IDDH: Como o CIR articula sua atuação com outras organizações e redes no Brasil?
Carla: O CIR fortalece sua atuação por meio de alianças institucionais e pela articulação em rede. É base da Coordenação das Organizações Indígenas da Amazônia Brasileira (COIAB), o que garante inserção estratégica na articulação regional amazônica e, consequentemente, na Articulação dos Povos Indígenas do Brasil (APIB).
Essa rede permite que as demandas dos povos de Roraima sejam projetadas em âmbito regional e nacional, assegurando maior visibilidade e incidência política.
IDDH: De que forma acredita que o Ecoar pode fortalecer a incidência indígena, especialmente no tema da demarcação de terras e proteção territorial?
Carla: O Ecoar pode contribuir na formação de lideranças indígenas sobre mecanismos de proteção, preparando-as para ocupar espaços de decisão e ampliar nossa representatividade. Também pode dar visibilidade às pautas indígenas em instâncias nacionais e internacionais, promovendo campanhas, relatórios e incidência política junto a organismos públicos e multilaterais.
Outra frente importante é o apoio no monitoramento de invasões e atividades ilegais, com ferramentas tecnológicas e editais que permitam às comunidades realizarem vigilância territorial de forma autônoma.
IDDH: Como você enxerga o papel da comunidade internacional na proteção das terras e dos direitos indígenas em Roraima?

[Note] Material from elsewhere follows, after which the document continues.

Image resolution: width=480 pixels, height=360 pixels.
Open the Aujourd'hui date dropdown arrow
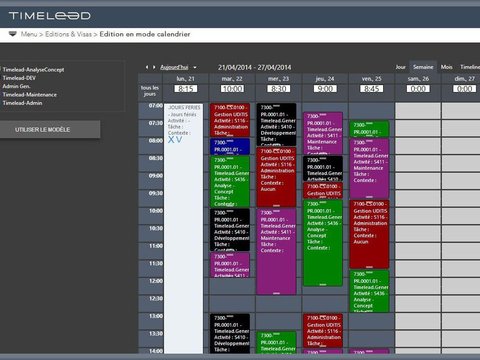(195, 67)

Carla: A comunidade internacional pode exercer um papel fundamental, pressionando para que o Estado brasileiro cumpra suas obrigações, denunciando violações e dando visibilidade às nossas lutas. É essencial que o mundo reconheça a importância dos povos indígenas na proteção da terra como fonte de vida do planeta.
IDDH: Ao longo da sua trajetória, o que tem sido mais desafiador e mais inspirador na defesa dos povos indígenas?
Carla: O mais desafiador é enfrentar constantemente a colonialidade do poder, do saber e o patriarcado da sociedade não indígena, onde a voz de uma mulher indígena é sempre posta à prova. O que me inspira é a resistência e a resiliência do meu povo, que não baixa a cabeça na defesa da terra. Já vi lideranças darem a vida para não recuar frente às invasões. Isso me inspira a não ser covarde, mas estratégica.
IDDH: Que mensagem você gostaria de deixar para as futuras gerações indígenas e para a sociedade brasileira sobre a importância dessa luta?
Carla: Essa luta não pode parar. É nossa responsabilidade dar continuidade a esse legado, porque nossos ancestrais deram a vida para que hoje pudéssemos existir e buscar uma vida mais digna. À sociedade brasileira, peço sensibilidade com a nossa causa: a destruição ambiental não atinge apenas os povos indígenas, mas a todos. A luta indígena é também a luta pela preservação da vida, da natureza e do futuro comum.